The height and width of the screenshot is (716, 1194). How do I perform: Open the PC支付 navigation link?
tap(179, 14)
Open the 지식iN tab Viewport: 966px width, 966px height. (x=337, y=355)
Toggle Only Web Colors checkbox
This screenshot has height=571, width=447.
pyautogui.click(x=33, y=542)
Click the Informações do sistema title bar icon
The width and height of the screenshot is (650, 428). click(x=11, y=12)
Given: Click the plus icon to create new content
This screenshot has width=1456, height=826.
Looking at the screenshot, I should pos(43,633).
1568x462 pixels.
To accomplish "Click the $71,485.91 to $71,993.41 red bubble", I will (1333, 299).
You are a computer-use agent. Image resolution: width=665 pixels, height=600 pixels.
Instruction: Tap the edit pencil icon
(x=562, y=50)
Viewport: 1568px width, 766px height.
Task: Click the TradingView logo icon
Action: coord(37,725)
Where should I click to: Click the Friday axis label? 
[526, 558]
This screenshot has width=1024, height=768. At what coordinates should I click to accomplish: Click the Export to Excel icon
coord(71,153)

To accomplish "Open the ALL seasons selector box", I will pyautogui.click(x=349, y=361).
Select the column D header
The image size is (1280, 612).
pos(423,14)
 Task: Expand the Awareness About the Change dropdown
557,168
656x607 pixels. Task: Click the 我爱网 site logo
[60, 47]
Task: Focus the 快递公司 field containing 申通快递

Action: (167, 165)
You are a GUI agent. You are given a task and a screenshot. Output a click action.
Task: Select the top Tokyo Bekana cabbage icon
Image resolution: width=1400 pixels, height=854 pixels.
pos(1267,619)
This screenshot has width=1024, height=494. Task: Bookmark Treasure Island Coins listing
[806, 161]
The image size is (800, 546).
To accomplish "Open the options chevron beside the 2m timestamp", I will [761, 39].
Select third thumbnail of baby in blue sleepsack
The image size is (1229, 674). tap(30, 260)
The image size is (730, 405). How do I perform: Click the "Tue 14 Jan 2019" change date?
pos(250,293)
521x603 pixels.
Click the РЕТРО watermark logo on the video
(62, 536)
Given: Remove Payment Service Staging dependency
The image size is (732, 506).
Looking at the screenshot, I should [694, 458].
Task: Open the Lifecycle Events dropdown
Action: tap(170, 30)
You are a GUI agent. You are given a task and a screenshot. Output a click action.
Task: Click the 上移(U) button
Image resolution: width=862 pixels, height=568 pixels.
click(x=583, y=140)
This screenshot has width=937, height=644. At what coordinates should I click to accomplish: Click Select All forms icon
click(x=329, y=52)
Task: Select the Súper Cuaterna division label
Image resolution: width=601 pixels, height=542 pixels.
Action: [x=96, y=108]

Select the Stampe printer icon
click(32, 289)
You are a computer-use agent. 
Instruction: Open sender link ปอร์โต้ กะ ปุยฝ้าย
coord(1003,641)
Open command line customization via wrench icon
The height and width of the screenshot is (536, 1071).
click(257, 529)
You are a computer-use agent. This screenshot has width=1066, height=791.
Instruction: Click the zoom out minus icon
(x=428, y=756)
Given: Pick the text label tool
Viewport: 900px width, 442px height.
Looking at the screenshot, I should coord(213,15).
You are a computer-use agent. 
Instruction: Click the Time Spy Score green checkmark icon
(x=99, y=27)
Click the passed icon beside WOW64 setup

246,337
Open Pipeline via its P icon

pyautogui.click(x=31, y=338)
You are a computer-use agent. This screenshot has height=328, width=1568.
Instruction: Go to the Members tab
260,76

#### Exercise aim:
Repeat the material above in full, keeping every word.

#### Answer to this problem:
The height and width of the screenshot is (716, 1194). How do I perform: Open the PC支付 navigation link?
tap(179, 14)
Open the 지식iN tab Viewport: 966px width, 966px height. (x=337, y=355)
Toggle Only Web Colors checkbox
This screenshot has height=571, width=447.
pyautogui.click(x=33, y=542)
Click the Informações do sistema title bar icon
The width and height of the screenshot is (650, 428). click(x=11, y=12)
Given: Click the plus icon to create new content
This screenshot has width=1456, height=826.
Looking at the screenshot, I should pos(43,633).
1568x462 pixels.
To accomplish "Click the $71,485.91 to $71,993.41 red bubble", I will (1333, 299).
You are a computer-use agent. Image resolution: width=665 pixels, height=600 pixels.
Instruction: Tap the edit pencil icon
(x=562, y=50)
Viewport: 1568px width, 766px height.
Task: Click the TradingView logo icon
Action: coord(37,725)
Where should I click to: Click the Friday axis label? 
[526, 558]
This screenshot has width=1024, height=768. At what coordinates should I click to accomplish: Click the Export to Excel icon
coord(71,153)

To accomplish "Open the ALL seasons selector box", I will pyautogui.click(x=349, y=361).
Select the column D header
The image size is (1280, 612).
pos(423,14)
 Task: Expand the Awareness About the Change dropdown
557,168
656x607 pixels. Task: Click the 我爱网 site logo
[60, 47]
Task: Focus the 快递公司 field containing 申通快递

Action: (167, 165)
You are a GUI agent. You are given a task and a screenshot. Output a click action.
Task: Select the top Tokyo Bekana cabbage icon
Image resolution: width=1400 pixels, height=854 pixels.
pos(1267,619)
This screenshot has width=1024, height=494. Task: Bookmark Treasure Island Coins listing
[806, 161]
The image size is (800, 546).
To accomplish "Open the options chevron beside the 2m timestamp", I will [761, 39].
Select third thumbnail of baby in blue sleepsack
The image size is (1229, 674). tap(30, 260)
The image size is (730, 405). How do I perform: Click the "Tue 14 Jan 2019" change date?
pos(250,293)
521x603 pixels.
Click the РЕТРО watermark logo on the video
(62, 536)
Given: Remove Payment Service Staging dependency
The image size is (732, 506).
Looking at the screenshot, I should [694, 458].
Task: Open the Lifecycle Events dropdown
Action: tap(170, 30)
You are a GUI agent. You are given a task and a screenshot. Output a click action.
Task: Click the 上移(U) button
Image resolution: width=862 pixels, height=568 pixels.
click(x=583, y=140)
This screenshot has width=937, height=644. At what coordinates should I click to accomplish: Click Select All forms icon
click(x=329, y=52)
Task: Select the Súper Cuaterna division label
Image resolution: width=601 pixels, height=542 pixels.
Action: [x=96, y=108]

Select the Stampe printer icon
click(32, 289)
You are a computer-use agent. 
Instruction: Open sender link ปอร์โต้ กะ ปุยฝ้าย
coord(1003,641)
Open command line customization via wrench icon
The height and width of the screenshot is (536, 1071).
click(257, 529)
You are a computer-use agent. This screenshot has width=1066, height=791.
Instruction: Click the zoom out minus icon
(x=428, y=756)
Given: Pick the text label tool
Viewport: 900px width, 442px height.
Looking at the screenshot, I should coord(213,15).
You are a computer-use agent. 
Instruction: Click the Time Spy Score green checkmark icon
(x=99, y=27)
Click the passed icon beside WOW64 setup

246,337
Open Pipeline via its P icon

pyautogui.click(x=31, y=338)
You are a computer-use agent. This screenshot has height=328, width=1568.
Instruction: Go to the Members tab
260,76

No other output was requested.